**WHAT IS ASKED**
• A. In the stock option agreement, reproduce the passage that begins at "WHEREAS, Grantee and" and ends after "set forth below.", substituting "Optionee" for every occurrence of "Grantee".
• B. According to the stock option agreement, how many shares does the Issuer intend to grant the Grantee an option to purchase?

STOCK OPTION AGREEMENT
This Stock Option Agreement (the "Agreement") is made and entered into as
of this 23rd day of February 1999, by and between FIRST XXXXXXX FINANCIAL
CORPORATION, a Delaware corporation ("Issuer"),
and
BT FINANCIAL CORPORATION, a Pennsylvania corporation ("Grantee"), and is the
Option Agreement referred to in the Merger Agreement referred to herein.
WHEREAS, Grantee and Issuer contemplate entering into an Agreement and Plan
of Reorganization of even date herewith (the "Merger Agreement") providing for
the Merger of Issuer into Grantee, with Grantee as the surviving corporation
(the "Merger"); and
WHEREAS, in order to induce Grantee to enter into the Merger Agreement and
to provide reasonable assurances that the transactions contemplated by the
Merger Agreement will be consummated, Issuer desires to grant Grantee an option
to purchase 348,400 authorized but unissued shares of Issuer Common Stock, $2.50
par value ("Issuer Common Stock"), upon the terms and subject to the conditions
set forth below.

**DATA LINES**
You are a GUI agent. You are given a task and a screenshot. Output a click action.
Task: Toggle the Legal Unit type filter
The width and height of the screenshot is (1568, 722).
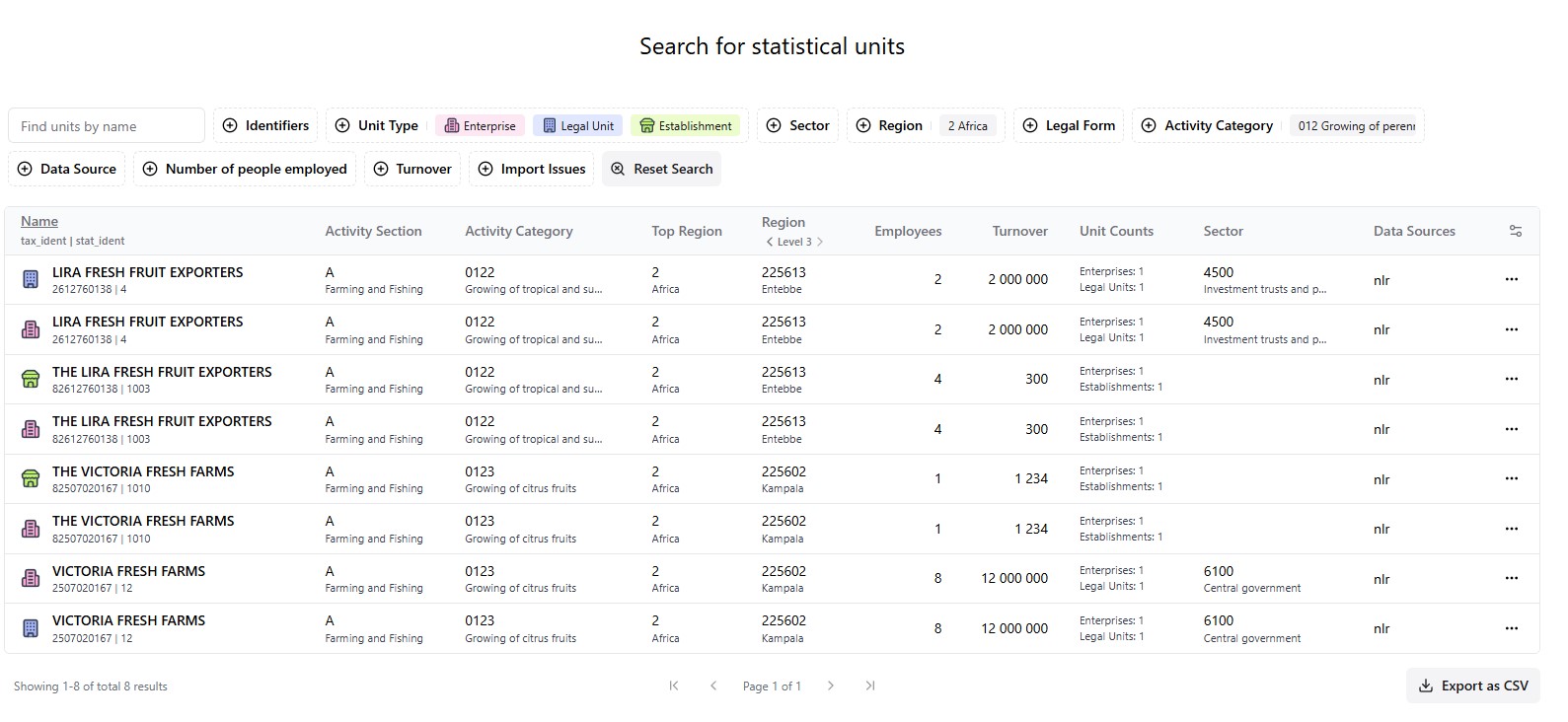click(x=577, y=125)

**ANSWERS IN ORDER**
• A.
WHEREAS, Optionee and Issuer contemplate entering into an Agreement and Plan
of Reorganization of even date herewith (the "Merger Agreement") providing for
the Merger of Issuer into Optionee, with Optionee as the surviving corporation
(the "Merger"); and
WHEREAS, in order to induce Optionee to enter into the Merger Agreement and
to provide reasonable assurances that the transactions contemplated by the
Merger Agreement will be consummated, Issuer desires to grant Optionee an option
to purchase 348,400 authorized but unissued shares of Issuer Common Stock, $2.50
par value ("Issuer Common Stock"), upon the terms and subject to the conditions
set forth below.

• B. 348,400 authorized but unissued shares of Issuer Common Stock.